Chapter 17 Amari

AMARI

Bobby parks the SUV in front of the academy and cuts the engine. The darkness feels heavy tonight. I step out into the cool night air, and that’s when I feel it.

Carla.

I press a hand to my chest, confusion twisting through me.

I shouldn’t feel her at all when she’s in limbo.

The mate bond goes silent there, leaving nothing but emptiness where she should be.

It’s one of the worst parts of her being gone, that hollow absence that makes me feel like I’m missing a vital organ.

But right now, I feel her clear as day.
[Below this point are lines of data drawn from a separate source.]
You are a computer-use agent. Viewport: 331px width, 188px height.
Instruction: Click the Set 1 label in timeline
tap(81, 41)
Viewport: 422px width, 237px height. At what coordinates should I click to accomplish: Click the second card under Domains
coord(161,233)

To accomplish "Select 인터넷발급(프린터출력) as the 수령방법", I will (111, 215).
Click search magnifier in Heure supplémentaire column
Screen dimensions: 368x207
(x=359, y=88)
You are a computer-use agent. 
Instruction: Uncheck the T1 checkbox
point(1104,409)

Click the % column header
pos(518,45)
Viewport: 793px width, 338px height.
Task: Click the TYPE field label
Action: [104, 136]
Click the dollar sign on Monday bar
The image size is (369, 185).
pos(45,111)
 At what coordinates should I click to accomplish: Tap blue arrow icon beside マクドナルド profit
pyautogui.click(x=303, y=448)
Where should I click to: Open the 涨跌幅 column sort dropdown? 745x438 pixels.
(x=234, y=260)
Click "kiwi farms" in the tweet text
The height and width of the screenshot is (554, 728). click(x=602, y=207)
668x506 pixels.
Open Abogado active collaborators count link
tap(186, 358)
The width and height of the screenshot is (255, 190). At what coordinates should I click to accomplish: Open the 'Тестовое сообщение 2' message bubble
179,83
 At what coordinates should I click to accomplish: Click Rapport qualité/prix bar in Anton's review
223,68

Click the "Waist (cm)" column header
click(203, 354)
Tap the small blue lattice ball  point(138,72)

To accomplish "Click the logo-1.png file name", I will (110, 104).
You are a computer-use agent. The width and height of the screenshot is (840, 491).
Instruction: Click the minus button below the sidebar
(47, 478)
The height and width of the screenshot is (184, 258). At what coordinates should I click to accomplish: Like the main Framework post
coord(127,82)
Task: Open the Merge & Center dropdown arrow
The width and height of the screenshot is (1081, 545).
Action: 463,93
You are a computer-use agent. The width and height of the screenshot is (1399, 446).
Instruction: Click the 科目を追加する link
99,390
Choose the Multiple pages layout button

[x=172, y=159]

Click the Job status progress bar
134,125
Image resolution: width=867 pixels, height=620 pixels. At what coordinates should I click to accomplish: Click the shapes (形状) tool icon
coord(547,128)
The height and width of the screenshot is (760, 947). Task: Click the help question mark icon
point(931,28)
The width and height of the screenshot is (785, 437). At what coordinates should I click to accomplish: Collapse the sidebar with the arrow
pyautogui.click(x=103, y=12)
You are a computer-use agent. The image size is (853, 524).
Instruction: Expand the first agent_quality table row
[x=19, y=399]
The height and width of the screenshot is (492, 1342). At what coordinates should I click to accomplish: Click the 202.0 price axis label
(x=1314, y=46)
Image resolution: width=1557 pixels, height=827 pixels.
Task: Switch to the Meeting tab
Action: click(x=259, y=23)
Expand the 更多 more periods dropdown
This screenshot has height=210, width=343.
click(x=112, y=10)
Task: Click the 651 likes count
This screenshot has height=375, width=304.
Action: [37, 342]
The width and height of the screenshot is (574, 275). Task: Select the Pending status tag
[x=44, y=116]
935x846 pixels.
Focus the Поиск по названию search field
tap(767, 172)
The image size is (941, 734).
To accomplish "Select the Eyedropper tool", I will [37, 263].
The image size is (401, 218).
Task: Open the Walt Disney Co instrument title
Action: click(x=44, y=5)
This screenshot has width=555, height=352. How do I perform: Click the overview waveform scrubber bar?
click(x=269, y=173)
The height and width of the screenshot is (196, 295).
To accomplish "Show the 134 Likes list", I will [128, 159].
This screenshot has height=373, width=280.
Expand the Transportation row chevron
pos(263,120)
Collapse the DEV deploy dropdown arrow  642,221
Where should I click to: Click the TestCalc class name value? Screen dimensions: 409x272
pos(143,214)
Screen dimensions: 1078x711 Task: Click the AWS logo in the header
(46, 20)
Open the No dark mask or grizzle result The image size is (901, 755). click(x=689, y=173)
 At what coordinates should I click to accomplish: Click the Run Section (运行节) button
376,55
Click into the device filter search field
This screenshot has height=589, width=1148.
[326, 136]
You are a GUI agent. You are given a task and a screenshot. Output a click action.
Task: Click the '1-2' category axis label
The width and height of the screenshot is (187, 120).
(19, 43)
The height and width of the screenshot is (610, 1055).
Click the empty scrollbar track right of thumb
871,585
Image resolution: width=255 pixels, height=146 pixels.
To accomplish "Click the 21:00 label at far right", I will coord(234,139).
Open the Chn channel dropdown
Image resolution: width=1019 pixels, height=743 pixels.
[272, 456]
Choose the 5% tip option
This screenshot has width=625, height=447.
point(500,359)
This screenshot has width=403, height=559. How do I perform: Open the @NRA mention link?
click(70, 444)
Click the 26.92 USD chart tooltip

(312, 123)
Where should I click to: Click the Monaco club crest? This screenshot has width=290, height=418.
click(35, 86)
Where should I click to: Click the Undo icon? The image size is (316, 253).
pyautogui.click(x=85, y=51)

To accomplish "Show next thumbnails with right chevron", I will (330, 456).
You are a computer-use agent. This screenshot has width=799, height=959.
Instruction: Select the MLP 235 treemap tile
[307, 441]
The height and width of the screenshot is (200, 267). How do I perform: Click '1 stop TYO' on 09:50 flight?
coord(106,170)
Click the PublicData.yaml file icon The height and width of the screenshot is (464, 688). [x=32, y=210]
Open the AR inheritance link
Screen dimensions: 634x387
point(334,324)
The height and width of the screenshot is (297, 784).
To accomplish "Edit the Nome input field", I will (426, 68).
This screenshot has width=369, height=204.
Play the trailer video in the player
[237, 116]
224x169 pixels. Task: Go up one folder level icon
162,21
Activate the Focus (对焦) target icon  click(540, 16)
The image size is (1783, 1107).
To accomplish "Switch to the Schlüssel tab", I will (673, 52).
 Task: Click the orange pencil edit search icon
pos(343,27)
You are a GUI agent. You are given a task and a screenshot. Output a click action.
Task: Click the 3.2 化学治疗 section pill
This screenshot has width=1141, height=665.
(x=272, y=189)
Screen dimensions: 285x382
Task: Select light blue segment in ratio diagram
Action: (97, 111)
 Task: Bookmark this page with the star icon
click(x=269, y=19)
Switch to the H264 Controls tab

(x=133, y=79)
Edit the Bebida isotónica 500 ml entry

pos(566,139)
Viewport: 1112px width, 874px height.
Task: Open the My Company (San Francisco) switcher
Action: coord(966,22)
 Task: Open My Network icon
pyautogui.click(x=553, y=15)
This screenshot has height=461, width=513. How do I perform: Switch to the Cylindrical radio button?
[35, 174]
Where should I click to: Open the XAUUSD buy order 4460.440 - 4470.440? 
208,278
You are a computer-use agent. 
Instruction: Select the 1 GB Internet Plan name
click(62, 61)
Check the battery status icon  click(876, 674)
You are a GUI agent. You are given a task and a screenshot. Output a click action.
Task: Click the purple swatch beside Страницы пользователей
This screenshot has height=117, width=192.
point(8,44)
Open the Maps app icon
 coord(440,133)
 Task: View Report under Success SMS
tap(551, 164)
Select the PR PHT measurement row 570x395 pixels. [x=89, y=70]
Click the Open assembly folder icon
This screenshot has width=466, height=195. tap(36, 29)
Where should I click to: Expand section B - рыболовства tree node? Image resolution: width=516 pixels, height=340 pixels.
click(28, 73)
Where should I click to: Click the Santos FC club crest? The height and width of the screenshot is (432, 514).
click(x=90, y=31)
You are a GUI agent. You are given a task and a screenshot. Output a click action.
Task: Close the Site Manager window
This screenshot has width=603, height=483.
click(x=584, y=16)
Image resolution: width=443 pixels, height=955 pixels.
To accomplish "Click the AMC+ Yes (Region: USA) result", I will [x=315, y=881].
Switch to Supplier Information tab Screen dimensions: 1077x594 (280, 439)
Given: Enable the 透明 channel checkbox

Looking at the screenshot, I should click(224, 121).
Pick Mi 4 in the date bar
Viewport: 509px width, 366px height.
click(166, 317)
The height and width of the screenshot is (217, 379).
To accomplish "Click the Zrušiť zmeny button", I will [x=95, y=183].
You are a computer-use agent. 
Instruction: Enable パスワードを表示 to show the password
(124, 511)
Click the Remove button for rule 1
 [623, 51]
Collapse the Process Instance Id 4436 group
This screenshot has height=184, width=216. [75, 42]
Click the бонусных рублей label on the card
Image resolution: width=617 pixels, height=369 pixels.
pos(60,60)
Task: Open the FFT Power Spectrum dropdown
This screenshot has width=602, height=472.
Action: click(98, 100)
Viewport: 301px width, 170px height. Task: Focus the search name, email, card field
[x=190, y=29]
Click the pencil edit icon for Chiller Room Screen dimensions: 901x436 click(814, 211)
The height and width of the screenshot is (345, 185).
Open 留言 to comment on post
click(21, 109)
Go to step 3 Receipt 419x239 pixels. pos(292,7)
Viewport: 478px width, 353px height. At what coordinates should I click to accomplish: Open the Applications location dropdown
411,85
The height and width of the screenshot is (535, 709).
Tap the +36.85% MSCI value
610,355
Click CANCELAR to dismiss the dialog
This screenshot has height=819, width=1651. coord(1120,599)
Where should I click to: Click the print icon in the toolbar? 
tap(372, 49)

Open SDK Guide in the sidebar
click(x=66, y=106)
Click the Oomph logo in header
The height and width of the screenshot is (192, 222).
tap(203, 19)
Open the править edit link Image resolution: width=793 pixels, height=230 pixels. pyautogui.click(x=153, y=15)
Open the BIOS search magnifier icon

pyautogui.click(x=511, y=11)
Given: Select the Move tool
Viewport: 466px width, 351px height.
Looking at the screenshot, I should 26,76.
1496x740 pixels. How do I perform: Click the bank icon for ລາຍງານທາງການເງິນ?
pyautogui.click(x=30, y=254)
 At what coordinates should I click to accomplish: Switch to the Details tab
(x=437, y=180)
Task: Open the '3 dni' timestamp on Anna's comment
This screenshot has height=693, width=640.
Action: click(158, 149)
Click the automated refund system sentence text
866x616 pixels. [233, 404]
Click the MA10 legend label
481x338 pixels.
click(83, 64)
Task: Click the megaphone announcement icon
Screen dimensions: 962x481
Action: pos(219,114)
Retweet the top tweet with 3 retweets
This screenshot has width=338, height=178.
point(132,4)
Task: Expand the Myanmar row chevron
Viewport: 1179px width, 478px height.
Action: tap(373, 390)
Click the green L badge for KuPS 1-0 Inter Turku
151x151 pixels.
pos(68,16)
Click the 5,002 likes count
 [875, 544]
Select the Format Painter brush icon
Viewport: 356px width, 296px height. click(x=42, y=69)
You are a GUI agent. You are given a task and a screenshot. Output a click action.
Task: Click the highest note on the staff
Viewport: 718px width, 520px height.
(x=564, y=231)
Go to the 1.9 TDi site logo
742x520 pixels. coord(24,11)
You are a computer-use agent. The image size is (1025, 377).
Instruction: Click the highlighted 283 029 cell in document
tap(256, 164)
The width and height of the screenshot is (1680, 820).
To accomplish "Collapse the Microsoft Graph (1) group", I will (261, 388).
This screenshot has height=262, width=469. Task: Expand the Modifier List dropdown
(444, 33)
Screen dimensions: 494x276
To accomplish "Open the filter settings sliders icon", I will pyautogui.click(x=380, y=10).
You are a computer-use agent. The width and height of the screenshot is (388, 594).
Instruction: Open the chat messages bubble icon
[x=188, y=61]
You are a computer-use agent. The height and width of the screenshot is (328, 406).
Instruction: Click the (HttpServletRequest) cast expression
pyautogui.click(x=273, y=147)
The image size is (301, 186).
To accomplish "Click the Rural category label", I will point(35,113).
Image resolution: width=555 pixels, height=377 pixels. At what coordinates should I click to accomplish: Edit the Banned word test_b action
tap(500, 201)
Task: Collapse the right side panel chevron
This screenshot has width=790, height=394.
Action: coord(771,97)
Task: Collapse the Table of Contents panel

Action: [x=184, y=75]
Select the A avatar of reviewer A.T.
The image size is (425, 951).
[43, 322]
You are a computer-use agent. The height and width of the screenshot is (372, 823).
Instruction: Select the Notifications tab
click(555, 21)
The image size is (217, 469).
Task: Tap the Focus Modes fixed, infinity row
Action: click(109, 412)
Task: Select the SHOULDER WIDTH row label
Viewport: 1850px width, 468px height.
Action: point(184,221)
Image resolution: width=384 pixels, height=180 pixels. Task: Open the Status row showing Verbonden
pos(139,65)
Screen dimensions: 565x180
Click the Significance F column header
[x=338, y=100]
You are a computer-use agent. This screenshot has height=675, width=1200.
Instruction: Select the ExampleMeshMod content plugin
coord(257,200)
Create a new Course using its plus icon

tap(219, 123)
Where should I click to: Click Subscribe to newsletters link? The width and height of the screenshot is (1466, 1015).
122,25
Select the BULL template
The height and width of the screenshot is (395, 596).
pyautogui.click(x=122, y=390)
And she’s hurting.

Pain radiates through the bond, sharp and urgent. Not physical just pain exactly, but something deeper. Fear. Rage. Desperation.

Bobby shuts the passenger door, the enclosure tucked under his arm. He looks at me across the hood, his expression shifting from casual to concerned. “You good?”

“Fine.” The lie tastes bitter on my tongue. “Let’s get inside.”

I round the SUV, my vampire senses on high alert, and that’s when I see them.

Carla’s spider children emerging from the forest. Not just a few.

All of them. Their massive forms skitter between the trees, pink magic glowing faintly around them as they take positions around the academy perimeter.

I spot Moria’s distinctive markings. Kemnebi moves with purpose toward the north wall.

Bobby follows my gaze, his eyebrows rising. “Maybe this means Carla’s back?”

“No.” I shake my head, watching more spiders appear from the darkness. They’re arranging themselves in a pattern I recognize from military formations. “She’s not back. The bond only works when she’s in the living, but she’s not here. But the question is why are they all here?”

I want to approach them, to demand answers through the images they send. But something stops me. Now. Whatever’s happening, we need to be inside those walls.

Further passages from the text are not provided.